*WHAT THE EXERCISE ASKS*. All entries below are to be returned exactly, with pictures left out.

*DATA EXTRACT*.

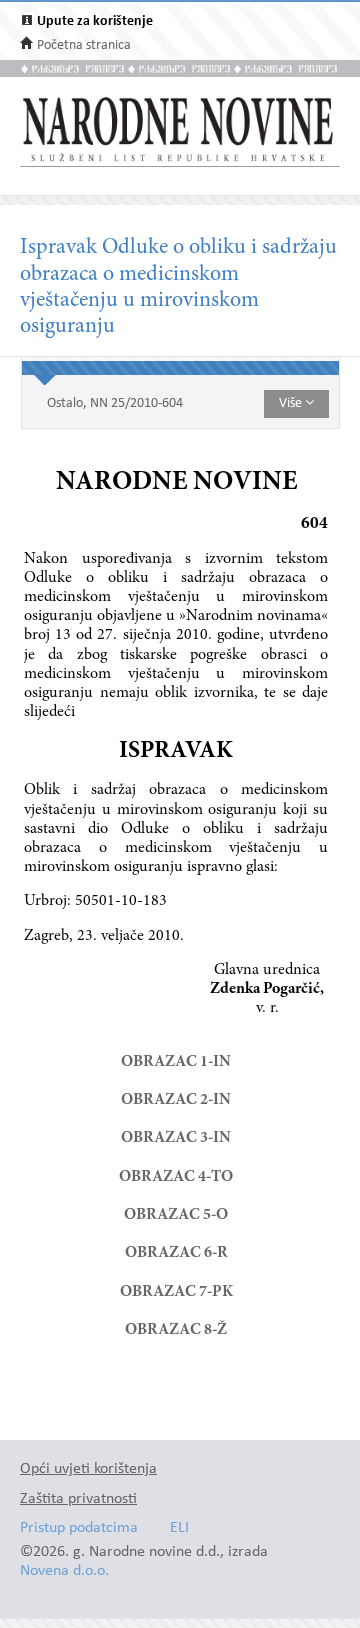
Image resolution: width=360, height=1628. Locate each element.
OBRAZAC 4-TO (176, 1177)
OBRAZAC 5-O (176, 1215)
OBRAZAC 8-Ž (176, 1330)
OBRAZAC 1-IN (176, 1062)
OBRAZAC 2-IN (176, 1100)
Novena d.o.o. (64, 1571)
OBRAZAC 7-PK (176, 1292)
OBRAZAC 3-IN (176, 1138)
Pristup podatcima (79, 1528)
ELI (179, 1528)
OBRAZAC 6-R (176, 1253)
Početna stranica (84, 45)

*SOLUTION FOR THIS EXERCISE*.
Image resolution: width=360, height=1628. Locate each element.
OBRAZAC 4-TO (176, 1177)
OBRAZAC 5-O (176, 1215)
OBRAZAC 8-Ž (176, 1330)
OBRAZAC 1-IN (176, 1062)
OBRAZAC 2-IN (176, 1100)
Novena d.o.o. (64, 1571)
OBRAZAC 7-PK (176, 1292)
OBRAZAC 3-IN (176, 1138)
Pristup podatcima (79, 1528)
ELI (179, 1528)
OBRAZAC 6-R (176, 1253)
Početna stranica (84, 45)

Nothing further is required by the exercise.